Record excerpts:
──────────

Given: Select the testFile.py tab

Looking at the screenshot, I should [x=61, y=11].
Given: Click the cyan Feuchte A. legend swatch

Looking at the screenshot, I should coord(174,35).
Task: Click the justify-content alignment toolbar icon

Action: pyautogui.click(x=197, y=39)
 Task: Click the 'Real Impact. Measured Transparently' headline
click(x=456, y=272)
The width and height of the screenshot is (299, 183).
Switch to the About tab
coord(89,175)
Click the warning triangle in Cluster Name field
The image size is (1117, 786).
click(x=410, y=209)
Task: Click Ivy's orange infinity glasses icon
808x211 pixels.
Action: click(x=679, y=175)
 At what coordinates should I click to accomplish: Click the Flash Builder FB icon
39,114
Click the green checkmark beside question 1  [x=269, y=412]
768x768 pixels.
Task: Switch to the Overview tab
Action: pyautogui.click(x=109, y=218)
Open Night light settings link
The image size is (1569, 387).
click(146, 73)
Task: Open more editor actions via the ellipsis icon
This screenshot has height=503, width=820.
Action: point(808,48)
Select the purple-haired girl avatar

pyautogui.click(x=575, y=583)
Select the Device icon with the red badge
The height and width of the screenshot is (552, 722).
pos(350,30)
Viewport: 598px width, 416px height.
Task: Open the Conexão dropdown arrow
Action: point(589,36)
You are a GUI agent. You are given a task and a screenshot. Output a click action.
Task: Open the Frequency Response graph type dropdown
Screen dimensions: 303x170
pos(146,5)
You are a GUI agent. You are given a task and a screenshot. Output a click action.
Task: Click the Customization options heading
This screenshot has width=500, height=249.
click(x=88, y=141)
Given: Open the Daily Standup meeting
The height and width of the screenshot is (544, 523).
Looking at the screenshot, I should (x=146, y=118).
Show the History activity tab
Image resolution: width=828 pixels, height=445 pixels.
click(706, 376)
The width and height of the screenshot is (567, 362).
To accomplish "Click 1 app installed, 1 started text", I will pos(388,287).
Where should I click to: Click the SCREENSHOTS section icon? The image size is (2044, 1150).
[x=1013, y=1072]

──────────

Aim of the exercise: Output each of the records exactly as it stands above.

Reply to the task:
Given: Select the testFile.py tab

Looking at the screenshot, I should [x=61, y=11].
Given: Click the cyan Feuchte A. legend swatch

Looking at the screenshot, I should coord(174,35).
Task: Click the justify-content alignment toolbar icon

Action: pyautogui.click(x=197, y=39)
 Task: Click the 'Real Impact. Measured Transparently' headline
click(x=456, y=272)
The width and height of the screenshot is (299, 183).
Switch to the About tab
coord(89,175)
Click the warning triangle in Cluster Name field
The image size is (1117, 786).
click(x=410, y=209)
Task: Click Ivy's orange infinity glasses icon
808x211 pixels.
Action: click(x=679, y=175)
 At what coordinates should I click to accomplish: Click the Flash Builder FB icon
39,114
Click the green checkmark beside question 1  [x=269, y=412]
768x768 pixels.
Task: Switch to the Overview tab
Action: pyautogui.click(x=109, y=218)
Open Night light settings link
The image size is (1569, 387).
click(146, 73)
Task: Open more editor actions via the ellipsis icon
This screenshot has height=503, width=820.
Action: point(808,48)
Select the purple-haired girl avatar

pyautogui.click(x=575, y=583)
Select the Device icon with the red badge
The height and width of the screenshot is (552, 722).
pos(350,30)
Viewport: 598px width, 416px height.
Task: Open the Conexão dropdown arrow
Action: point(589,36)
You are a GUI agent. You are given a task and a screenshot. Output a click action.
Task: Open the Frequency Response graph type dropdown
Screen dimensions: 303x170
pos(146,5)
You are a GUI agent. You are given a task and a screenshot. Output a click action.
Task: Click the Customization options heading
This screenshot has width=500, height=249.
click(x=88, y=141)
Given: Open the Daily Standup meeting
The height and width of the screenshot is (544, 523).
Looking at the screenshot, I should (x=146, y=118).
Show the History activity tab
Image resolution: width=828 pixels, height=445 pixels.
click(706, 376)
The width and height of the screenshot is (567, 362).
To accomplish "Click 1 app installed, 1 started text", I will pos(388,287).
Where should I click to: Click the SCREENSHOTS section icon? The image size is (2044, 1150).
[x=1013, y=1072]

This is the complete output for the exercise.